Solo, VIVA – Persis Solo akhirnya bisa bernapas sedikit lebih lega di kompetisi BRI Super League 2025/26. Setelah berbulan-bulan terjebak di zona merah, kemenangan meyakinkan atas Bali United menjadi titik balik yang sangat dinantikan oleh Laskar Sambernyawa.
Persis berhasil menaklukkan Bali United dengan skor telak 3-0 pada laga pekan ke-25 yang digelar di Stadion Manahan, Solo, Kamis 12 Maret 2026. Hasil tersebut membuat tim kebanggaan warga Solo itu untuk sementara keluar dari zona degradasi setelah sebelumnya berada di posisi berbahaya sejak pekan ke-5.
Kemenangan ini terasa begitu penting bagi Persis.
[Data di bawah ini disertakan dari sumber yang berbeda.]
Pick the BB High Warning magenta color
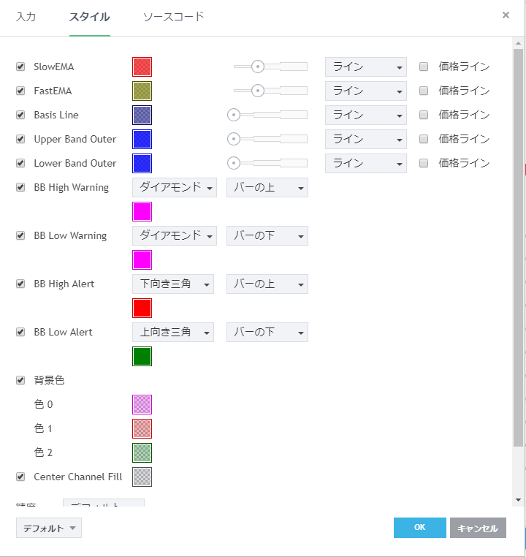Image resolution: width=526 pixels, height=557 pixels. (x=142, y=212)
Pasalnya, perjalanan mereka sepanjang musim ini penuh dengan tekanan setelah sempat terpuruk cukup lama di papan bawah klasemen.
Musim sebenarnya sempat dimulai dengan cukup menjanjikan. Persis membuka kompetisi dengan kemenangan 2-1 saat bertandang ke markas Madura United pada pekan pertama. Hasil tersebut sempat menempatkan mereka di peringkat kelima klasemen sementara.
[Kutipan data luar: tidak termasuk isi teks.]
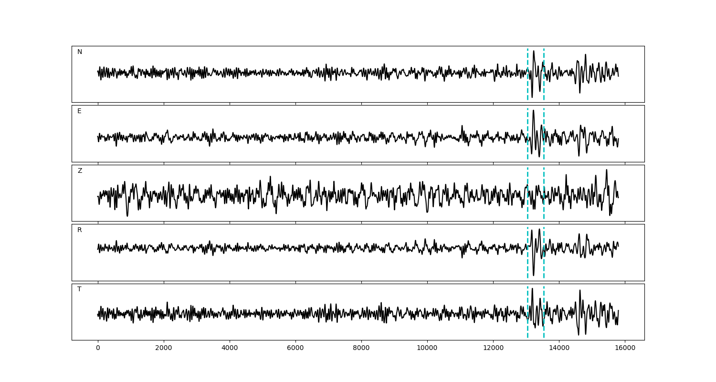Select the R component label

tap(80, 230)
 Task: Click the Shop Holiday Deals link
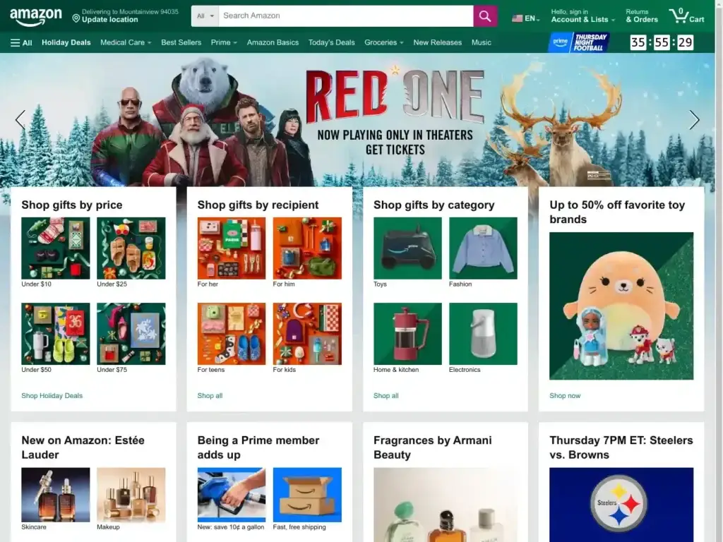52,396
Namun performa tim kemudian menurun drastis. Pada pekan kedua, Persis harus menelan kekalahan telak 0-3 saat menjamu Persija Jakarta di Stadion Manahan. Kekalahan tersebut membuat posisi mereka langsung merosot ke peringkat ke-11.
Situasi tidak banyak berubah pada pekan berikutnya. Persis hanya mampu bermain imbang 2-2 saat menghadapi PSBS Biak di laga tandang pada pekan ketiga. Hasil tersebut membuat posisi mereka tertahan di peringkat ke-11 klasemen.
Tren negatif berlanjut pada pekan keempat. Persis kembali gagal meraih poin penuh setelah takluk 0-2 dari Bhayangkara Presisi Lampung FC dalam laga tandang. Kekalahan itu membuat mereka turun ke posisi ke-14.
Puncak keterpurukan terjadi pada pekan kelima. Kekalahan 1-2 dari Persijap Jepara di Stadion Manahan pada 13 September 2025 membuat Persis terjerembab ke peringkat ke-17 dengan koleksi empat poin. Sejak saat itu, mereka mulai terperangkap di zona degradasi.
Situasi semakin berat karena Persis sempat mengalami puasa kemenangan yang sangat panjang, yakni hingga 15 pertandingan secara beruntun tanpa meraih tiga poin.
Kondisi tersebut memaksa manajemen melakukan perubahan di kursi pelatih. Persis akhirnya berpisah dengan Peter de Roo yang menangani tim sejak awal musim. Saat itu, tim untuk sementara ditangani oleh Tithan Wulung Suryata sebagai pelatih caretaker menjelang laga pekan ke-12 melawan PSIM Yogyakarta.